The combined analysis revealed a clear pattern: participants with larger volumes in a particular callosal sub-region that terminates in posterior language-related cortex showed reduced recruitment of the right hemisphere for language tasks. In other words, when that callosal region is larger, language processing is more strongly lateralized to the left hemisphere; conversely, smaller volumes in that region are associated with greater right-hemisphere involvement.
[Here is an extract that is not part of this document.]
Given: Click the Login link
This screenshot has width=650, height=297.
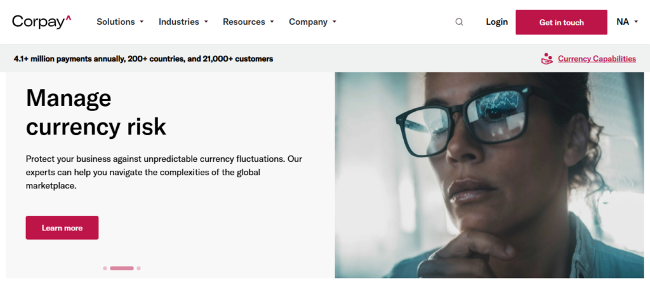Looking at the screenshot, I should pyautogui.click(x=497, y=22).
This relationship supports an inhibitory model in which callosal fibers suppress activity in one hemisphere while the other carries out a cognitive function. The team did not find meaningful associations between language lateralization and other callosal sub-regions when using DTI metrics, whereas CSD-based tractography identified the specific posterior-projecting callosal subdivision as the relevant anatomical predictor.

This shows the outline of a head and speech bubbles
Traditionally, language lateralization to the right hemisphere was explained by handedness, as it is mainly found in left-handed and ambidextrous (using both hands equally well) individuals. Image is in the public domain

“The study’s innovative task design and the application of advanced neuroimaging methods made it possible to measure language lateralization more comprehensively than many previous studies,” says Olga Dragoy, Director of the HSE Centre for Language and Brain. Typical speech tasks used in past research often activate only parts of the language network, whereas the sentence-completion task reliably engages core anterior and posterior language regions across participants.

By combining a robust fMRI paradigm with CSD tractography, the researchers obtained a more precise link between structure and function: the volume of a callosal subdivision connected to posterior language areas predicts the degree to which language remains lateralized to the left hemisphere. This supports a model in which interhemispheric inhibition via callosal fibers contributes to individual differences in language lateralization.

About this language and neuroscience research news

Author: Anastasia Lobanova
Source: HSE
Contact: Anastasia Lobanova – HSE
Image: The image is in the public domain

Original Research: Open access.
“Greater volumes of a callosal sub-region terminating in posterior language-related areas predict a stronger degree of language lateralization: A tractography study” by Victor Karpychev et al. PLOS ONE


Abstract

Greater volumes of a callosal sub-region terminating in posterior language-related areas predict a stronger degree of language lateralization: A tractography study

Language lateralization remains one of the most striking examples of functional asymmetry in human cognition. While the developmental determinants of this trait are still poorly understood, researchers have sought anatomical correlates that might explain individual differences.

This study tested the association between the degree of language lateralization and metrics of callosal sub-regions. Using a sentence-completion fMRI task in a cohort balanced for handedness, the team measured language lateralization and reconstructed callosal sub-regions with two tractography approaches: diffusion tensor imaging (DTI) and constrained spherical deconvolution (CSD).

DTI-based metrics did not show significant associations with language lateralization. In contrast, CSD-based tractography revealed that the volume of a callosal sub-region projecting to core posterior language areas predicts the strength of left-hemisphere dominance for language. These results support a specific inhibitory model in which callosal fibers projecting to posterior language cortex contribute to the degree of language lateralization, while other callosal sub-regions appear less relevant in this context.